And when in doubt, do this...


I think artists in the past did self-portraits when they couldn't think of anything else to paint. I certainly do that. I didn't even have my glasses on this morning when I began noodling away with this image I had scratched onto the paper before I went to bed last night, after nightly mouse patrol to be certain there was not the tiniest crumb of food for that pest before I hit the sheets. Friends complain that I am prettier than my efforts, so I glamorized myself some, and gee, I got younger, too! Wasn't looking at myself in a mirror. Hell, I have done this so many times, and seen my image so many times, I can do me in my sleep. You think that if I alter me in the picture, I could be that me in the flesh? Like Dorian Gray? Guess not. Also left off the glasses, and to be truthful, I didn't have them on for most of the process. And I don't have the proper pigments for portraits, so had to make due with a range of reds and yellows. I like the pensive pose. That was an accident. Love those happy accidents! I left her all rough. That works for me. Ah, to have that neck again!
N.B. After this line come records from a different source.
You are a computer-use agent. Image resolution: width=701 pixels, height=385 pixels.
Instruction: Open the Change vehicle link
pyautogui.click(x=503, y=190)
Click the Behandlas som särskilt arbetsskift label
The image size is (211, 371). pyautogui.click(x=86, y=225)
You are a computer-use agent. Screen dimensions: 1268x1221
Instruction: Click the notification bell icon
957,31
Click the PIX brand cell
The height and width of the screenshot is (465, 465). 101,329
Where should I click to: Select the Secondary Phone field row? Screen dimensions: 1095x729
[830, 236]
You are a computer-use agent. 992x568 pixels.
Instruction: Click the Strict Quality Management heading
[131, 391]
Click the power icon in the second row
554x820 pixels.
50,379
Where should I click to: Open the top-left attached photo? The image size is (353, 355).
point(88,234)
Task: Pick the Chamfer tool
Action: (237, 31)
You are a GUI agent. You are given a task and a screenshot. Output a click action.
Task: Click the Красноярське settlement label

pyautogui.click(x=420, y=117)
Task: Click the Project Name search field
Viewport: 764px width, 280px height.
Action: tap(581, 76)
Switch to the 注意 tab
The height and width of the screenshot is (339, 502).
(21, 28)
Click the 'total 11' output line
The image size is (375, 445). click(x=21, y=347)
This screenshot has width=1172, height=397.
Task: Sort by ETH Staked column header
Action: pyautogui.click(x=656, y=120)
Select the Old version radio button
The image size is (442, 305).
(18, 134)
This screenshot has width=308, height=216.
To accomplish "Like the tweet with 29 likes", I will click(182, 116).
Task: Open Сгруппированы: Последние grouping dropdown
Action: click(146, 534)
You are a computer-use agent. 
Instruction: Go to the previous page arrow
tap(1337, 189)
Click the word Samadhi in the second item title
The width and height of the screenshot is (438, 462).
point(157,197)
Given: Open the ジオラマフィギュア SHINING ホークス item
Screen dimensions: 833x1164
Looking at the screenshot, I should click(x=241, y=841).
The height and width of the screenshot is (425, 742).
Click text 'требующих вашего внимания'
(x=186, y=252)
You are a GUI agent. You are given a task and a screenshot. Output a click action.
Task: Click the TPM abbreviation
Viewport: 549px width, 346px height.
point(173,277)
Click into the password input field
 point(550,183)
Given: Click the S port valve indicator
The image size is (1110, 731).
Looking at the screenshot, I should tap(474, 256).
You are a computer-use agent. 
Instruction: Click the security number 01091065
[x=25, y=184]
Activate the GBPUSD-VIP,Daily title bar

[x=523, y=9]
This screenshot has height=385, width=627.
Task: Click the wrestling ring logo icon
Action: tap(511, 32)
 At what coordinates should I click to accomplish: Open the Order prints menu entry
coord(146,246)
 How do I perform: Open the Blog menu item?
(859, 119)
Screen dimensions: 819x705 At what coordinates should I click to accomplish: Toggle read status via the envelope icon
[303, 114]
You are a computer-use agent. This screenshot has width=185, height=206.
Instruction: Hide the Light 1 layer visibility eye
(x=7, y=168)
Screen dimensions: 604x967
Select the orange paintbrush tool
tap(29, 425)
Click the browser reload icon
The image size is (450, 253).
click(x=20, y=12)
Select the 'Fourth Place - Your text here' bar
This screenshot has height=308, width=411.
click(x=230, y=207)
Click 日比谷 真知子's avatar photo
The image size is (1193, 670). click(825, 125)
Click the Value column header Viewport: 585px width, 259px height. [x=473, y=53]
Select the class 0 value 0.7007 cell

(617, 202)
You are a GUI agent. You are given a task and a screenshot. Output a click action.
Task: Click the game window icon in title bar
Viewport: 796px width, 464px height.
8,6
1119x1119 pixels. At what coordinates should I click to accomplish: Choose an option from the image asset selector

Don't know what I'm doing, but doing it anyway.


I tuned in to one of my half a million channels yesterday and caught a showing of Bottle Shock, wonderful indie film starring some of my favorite unsung heroes like Alan Rickman, Bill Pullman, and a current fave, Chris Pine, about a wine competition in France about 40 years ago that was won by a tiny winery in Napa Valley. Anything that distracts me from my current ennui is welcome here. So I took my little vase of violently purple irises and put them between me and the TV, on the kitchen counter, and slapped away with my heavy little hand, and here is the newest Trader Joe bouquet immortalized. Can you see that I don't really care very much what happens here? Or perhaps, I am just letting God do the painting. Still aching inside, don't know what it is all about, but it seems to be old wounds in active bleeding stage, and the only respite I get is when I am working at my "art". Of course, still not sure that is what it is. I am in illustrious company there, because none of us "artists" really ever feel that what we do is really "art". Not worrying too much about that at the moment. Just trying to keep from sinking to the bottom of the pond. Just treading water. Can't seem to swim yet.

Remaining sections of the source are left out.